Todo esse aprendizado parece se refletir hoje neste momento delicado vivido pelo Brasil, em que nada está garantido, já que no chão da Amazônia a guerra continua e em todo o Brasil as forças fascistas se preparam para garantir sua continuidade nas estruturas de poder das cidades, no pleito de 2024, e retornar ao poder central em 2026. A sociedade civil organizada sabe que não pode baixar a guarda em nenhum cenário. Esse é o sentido da reportagem de profundidade feita pela repórter especial de SUMAÚMA Claudia Antunes, que acompanhou os gestos e as falas dos Diálogos Amazônicos desde dentro para entregar aos nossos leitores, nesta newsletter, uma análise que vai além da cobertura factual.

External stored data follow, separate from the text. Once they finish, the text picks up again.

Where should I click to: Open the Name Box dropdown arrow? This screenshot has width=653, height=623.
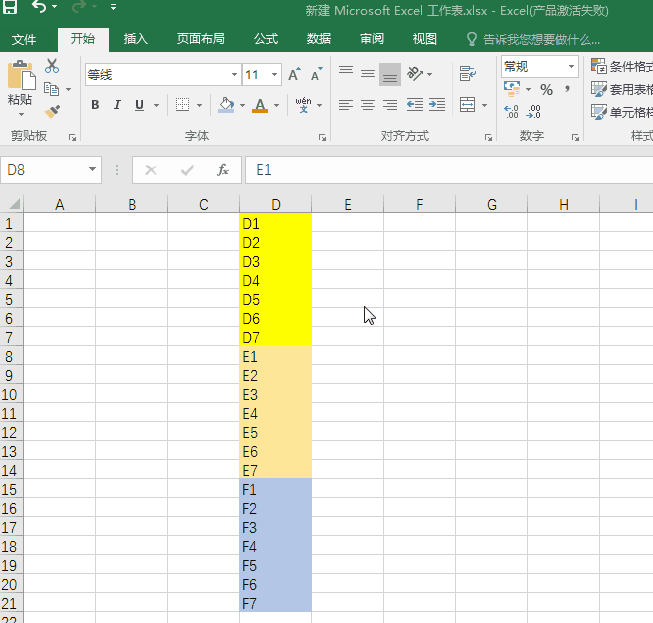(93, 170)
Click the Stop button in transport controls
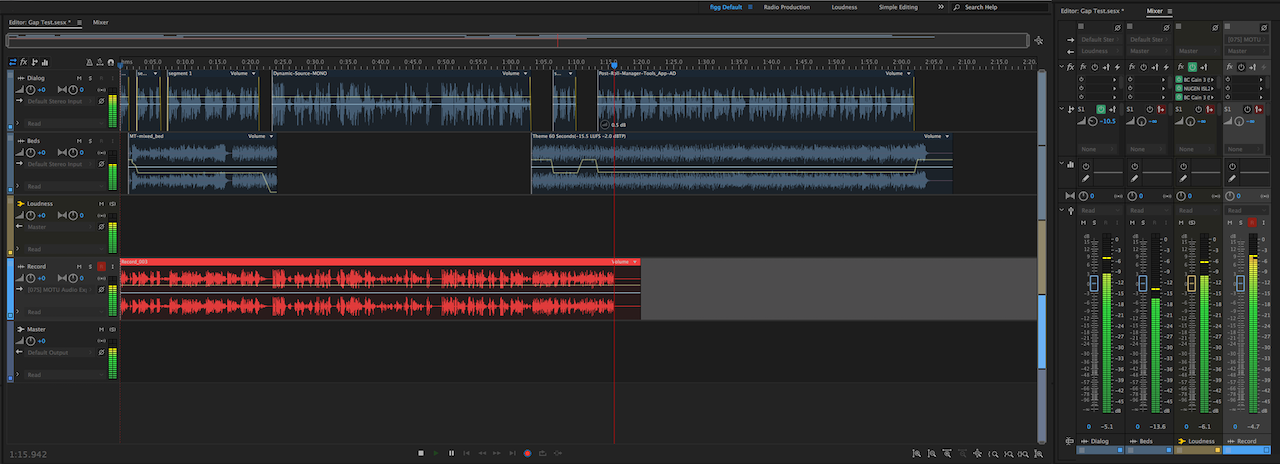The height and width of the screenshot is (464, 1280). (x=421, y=454)
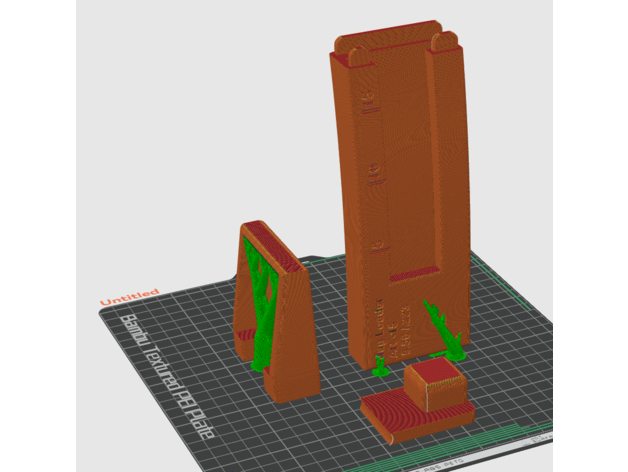Image resolution: width=628 pixels, height=472 pixels.
Task: Click the red ledge at channel bottom
Action: click(x=410, y=275)
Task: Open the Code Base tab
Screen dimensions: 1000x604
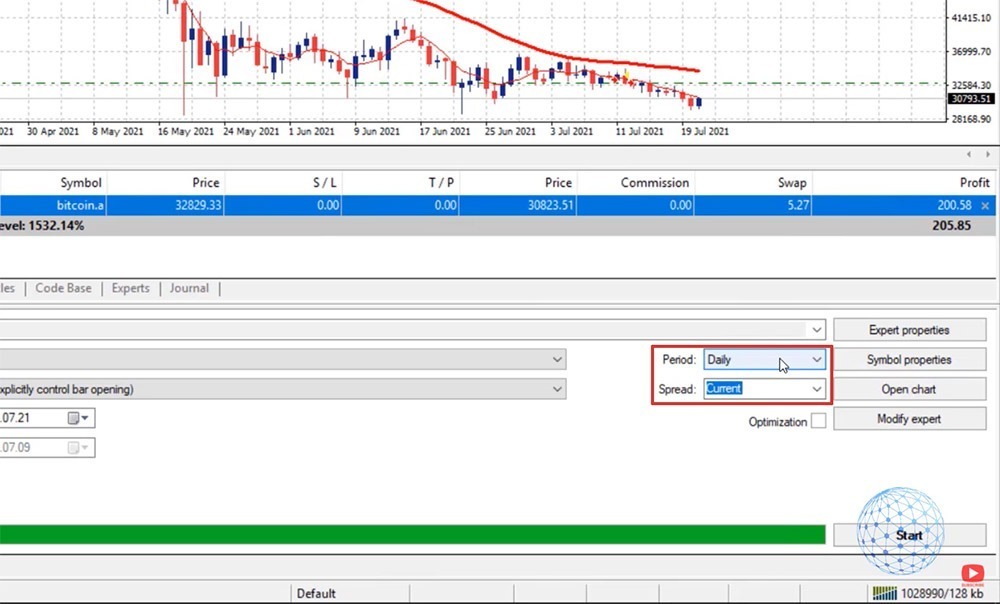Action: (63, 288)
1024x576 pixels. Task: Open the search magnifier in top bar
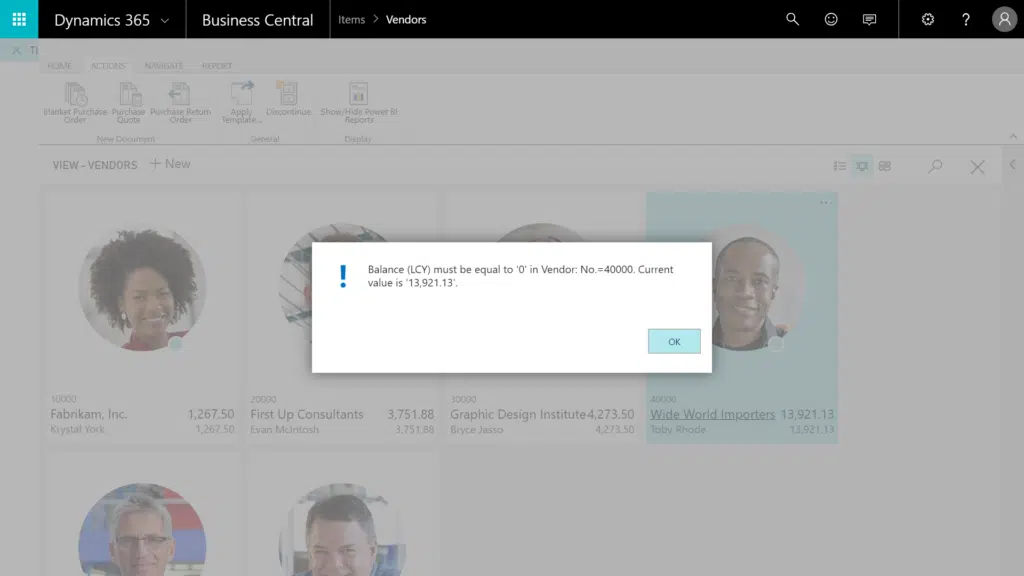pos(792,19)
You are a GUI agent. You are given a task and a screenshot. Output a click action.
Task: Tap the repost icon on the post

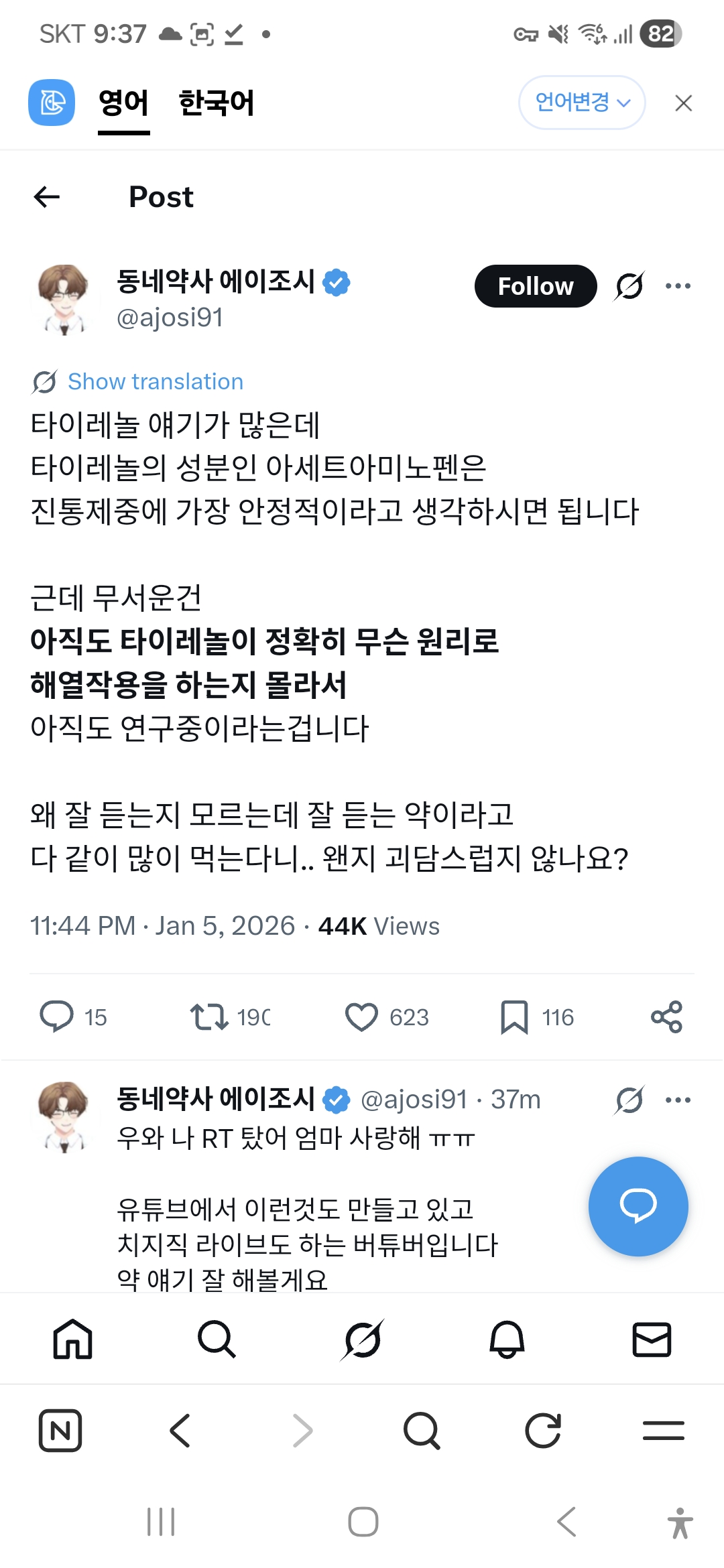(209, 1017)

Segundo matéria da Folha de S.Paulo, Lula estaria reclamando do “clima morno” dos movimentos sociais. Em parte porque desde as manifestações do Junho de 2013 ficou claro que o PT tinha perdido as ruas, muito por haver acreditado que a permanência no poder era garantida e não precisava mais trilhar os caminhos das bases. A realidade mostra, porém, que o clima não foi nada morno nos Diálogos Amazônicos, que antecederam à Cúpula da Amazônia. O problema é que, no que se refere à exploração de petróleo na Amazônia, a posição majoritária dos movimentos sociais é contrária à de Lula e de parte de seu governo. Se Lula quer movimentos sociais que se comportem como pets do governo, neste caso não vai conseguir.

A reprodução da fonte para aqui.